Con respecto a los ensayos clínicos, es de destacar el estudio PONALFIL, cuyos resultados a corto plazo “son excelentes, con una probabilidad de supervivencia libre de evento del 91% a los dos años”, explica el doctor Ribera.

Hace falta algo más de seguimiento y está prevista una comparación con pacientes de similares características tratados de la misma forma, pero con imatinib en lugar de con ponatinib.

También “estamos ultimando nuestra entrada en un estudio multicéntrico europeo para pacientes de edad avanzada con LAL con cromosoma Filadelfia en el que se comparan de forma aleatorizada tres opciones de tratamiento: imatinib y quimioterapia; ponatinib y quimioterapia; y ponatinib y blinatumomab”, afirma. Además, participaran en diversos ensayos clínicos, como el que evalúa blinatumomab subcutáneo o blinatumomab asociado a inhibidores de checkpoint.

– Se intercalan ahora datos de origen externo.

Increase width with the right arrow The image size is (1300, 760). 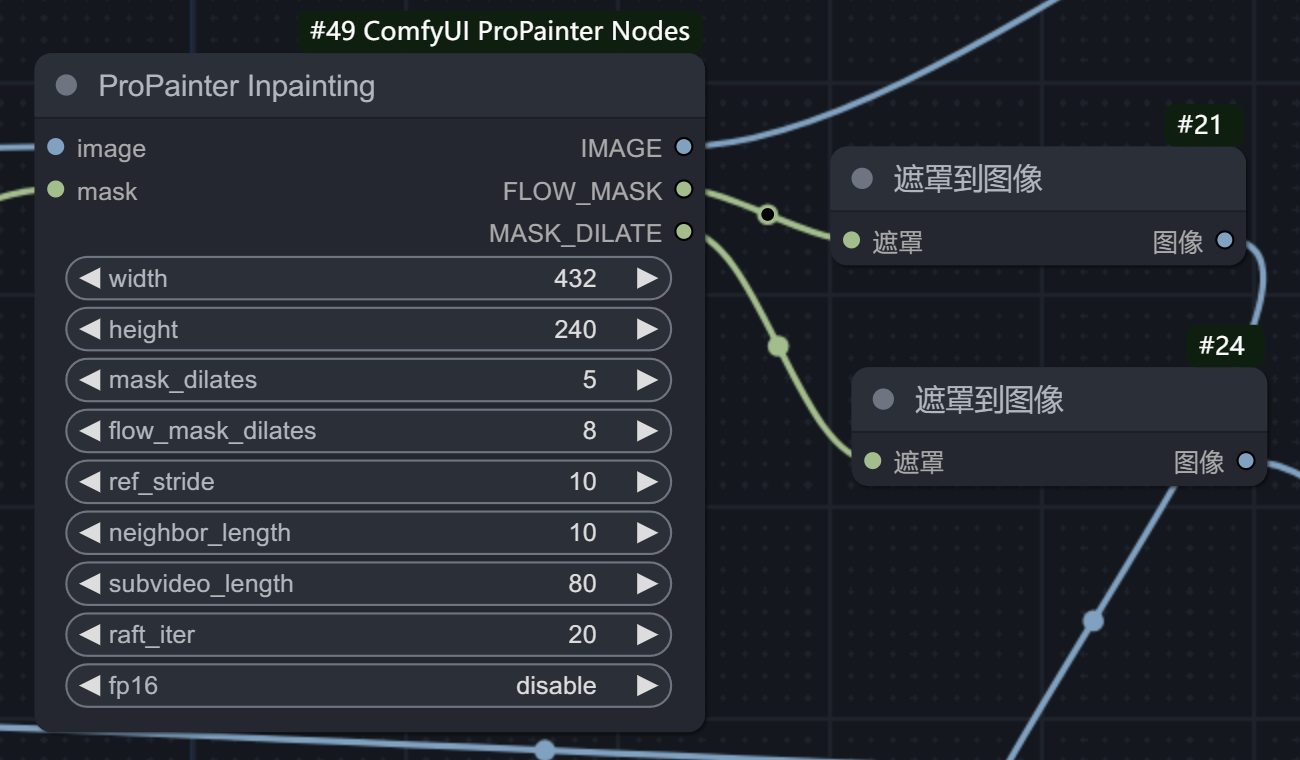coord(647,278)
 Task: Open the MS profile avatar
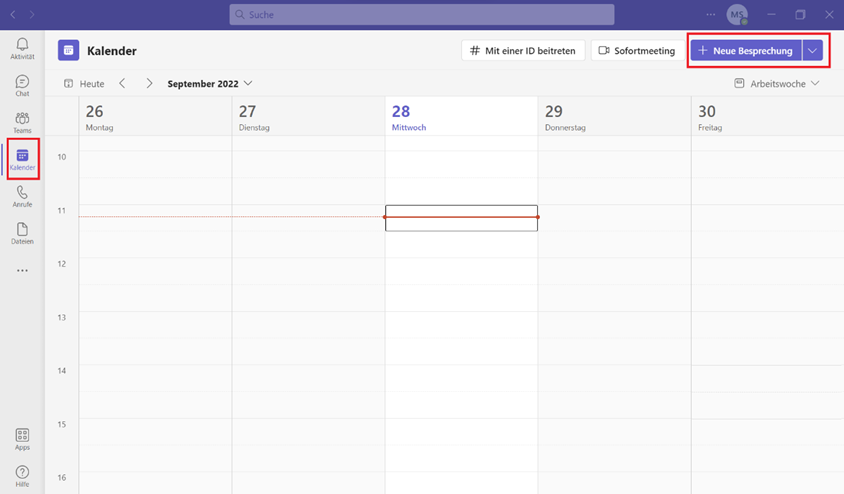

Para la LAL T y el linfoma linfoblástico T, hay en fase muy avanzada de implementación un ensayo fase I con un nuevo inhibidor de NOTCH1 en pacientes recaídos o con enfermedad refractaria. Y en algunos centros pediátricos también hay activo un ensayo clínico con daratumumab para pacientes con LAL T hasta los 25 años.

Por otro lado, hay diversos estudios biológicos en marcha vinculados a estudios clínicos concretos. Destacan los de secuenciación de nueva generación para LAL de precursores B y LAL T, los de caracterización del fenotipo Ph-like o los de impacto pronóstico de deleciones/mutaciones de genes implicados en el desarrollo tanto de las LAL de precursores B como de la LAL-T.

Por otra parte, “hemos podido definir factores pronósticos biológicos a partir de análisis de nuestros propios datos, para incluirlos en el estudio clínico prospectivo LAL2019, actualmente en marcha. Todos estos estudios están en fase de recogida y análisis de datos, y alguno ya ha sido motivo de publicación.